ASSIGNED TASK →
Repeat exactly the lines below from the line that contains "Viewport: 1836px width, 927px height." to the last line, inclusive, without the pictures.

DATASET RECORDS →
==============================

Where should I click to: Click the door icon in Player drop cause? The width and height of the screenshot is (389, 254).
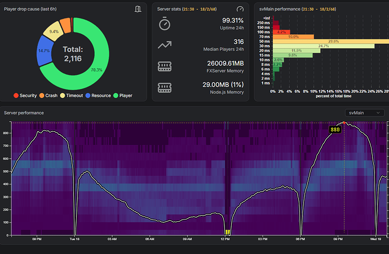pyautogui.click(x=138, y=9)
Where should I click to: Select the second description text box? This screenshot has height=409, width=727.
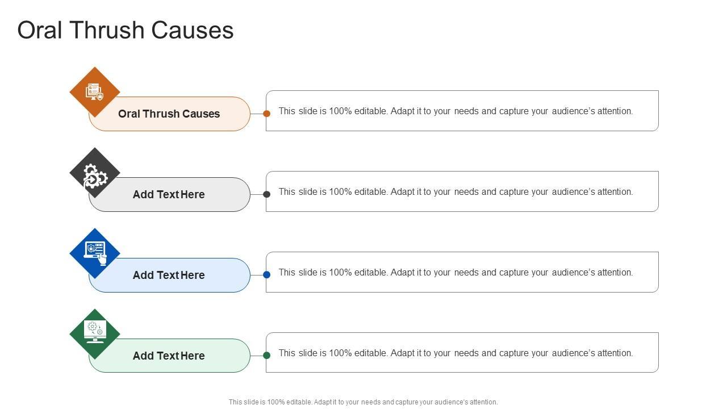tap(461, 192)

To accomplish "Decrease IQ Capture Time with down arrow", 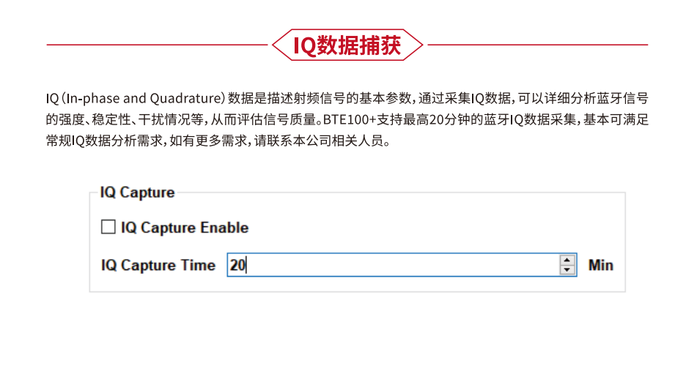I will click(x=567, y=270).
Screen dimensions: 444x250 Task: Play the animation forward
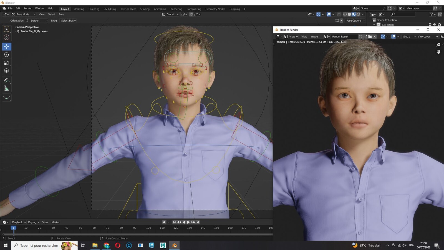tap(188, 222)

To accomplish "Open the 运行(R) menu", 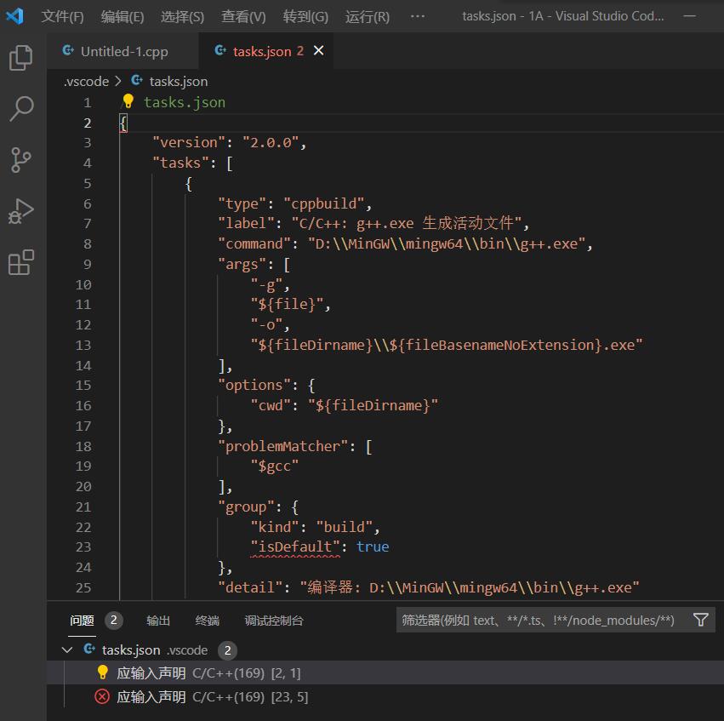I will (368, 16).
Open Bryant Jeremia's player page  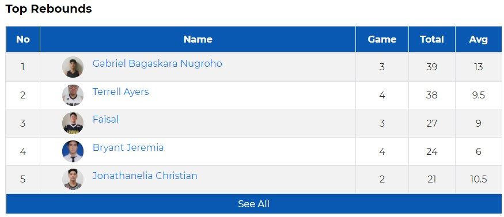pyautogui.click(x=128, y=148)
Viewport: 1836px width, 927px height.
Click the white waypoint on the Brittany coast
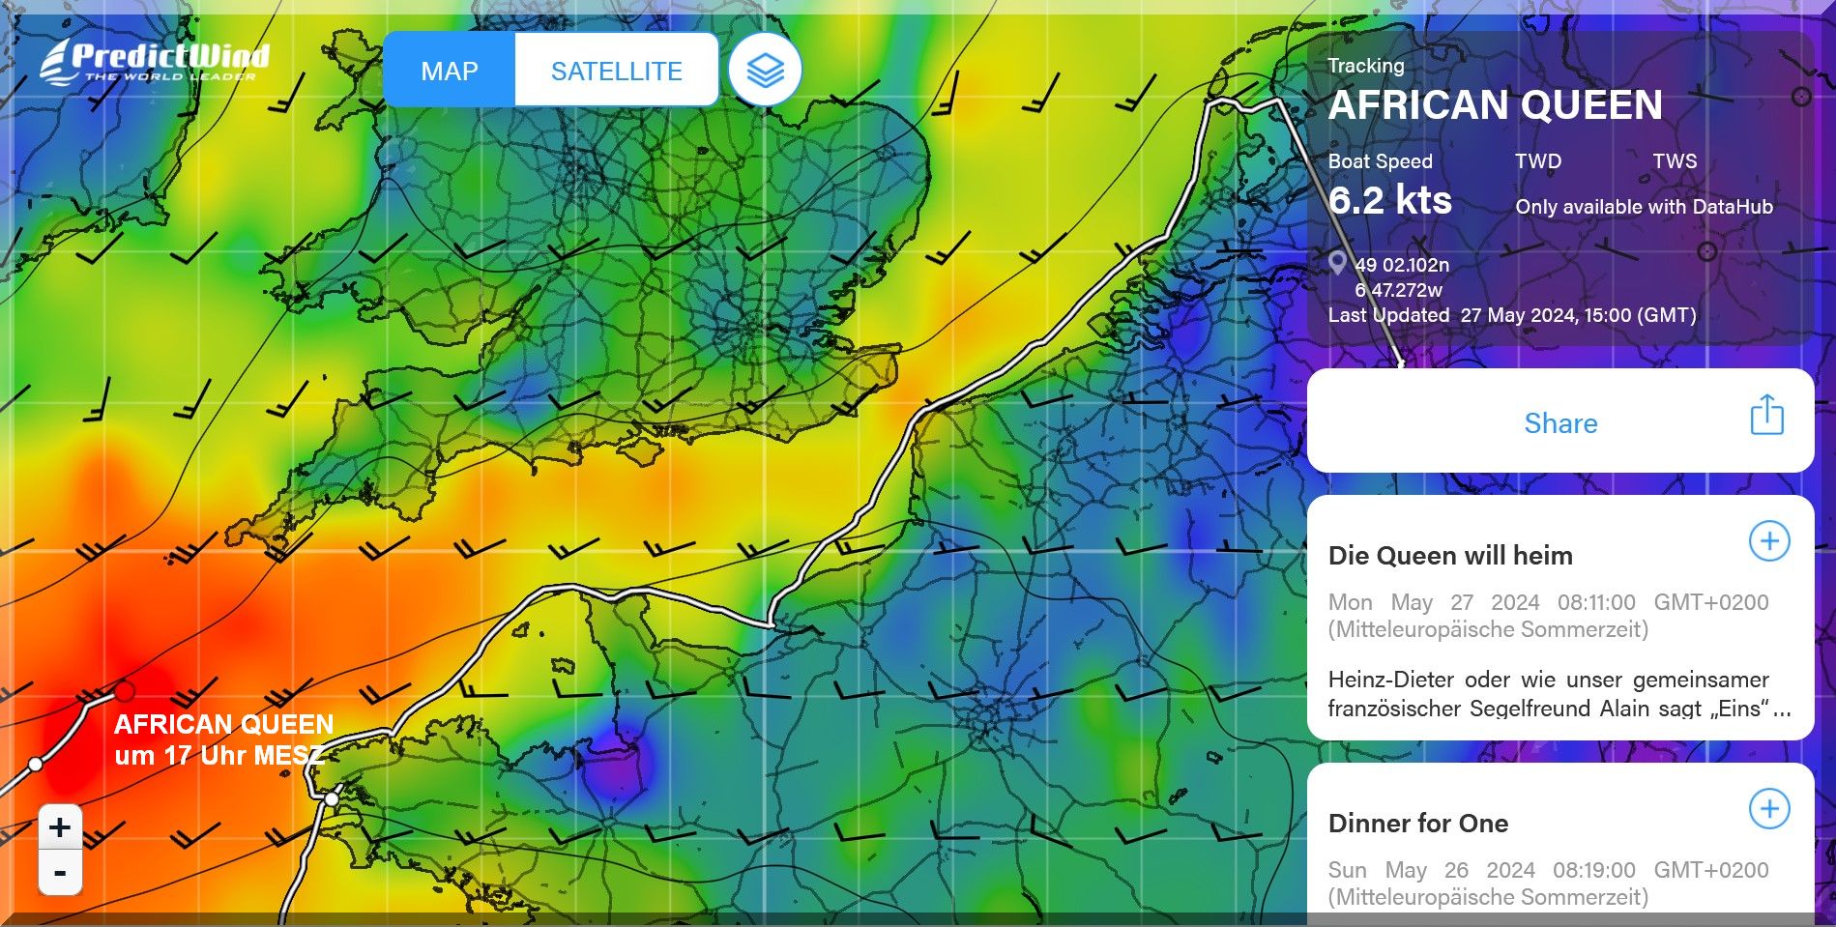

==============================

TASK OUTPUT →
Viewport: 1836px width, 927px height.
Click the white waypoint on the Brittany coast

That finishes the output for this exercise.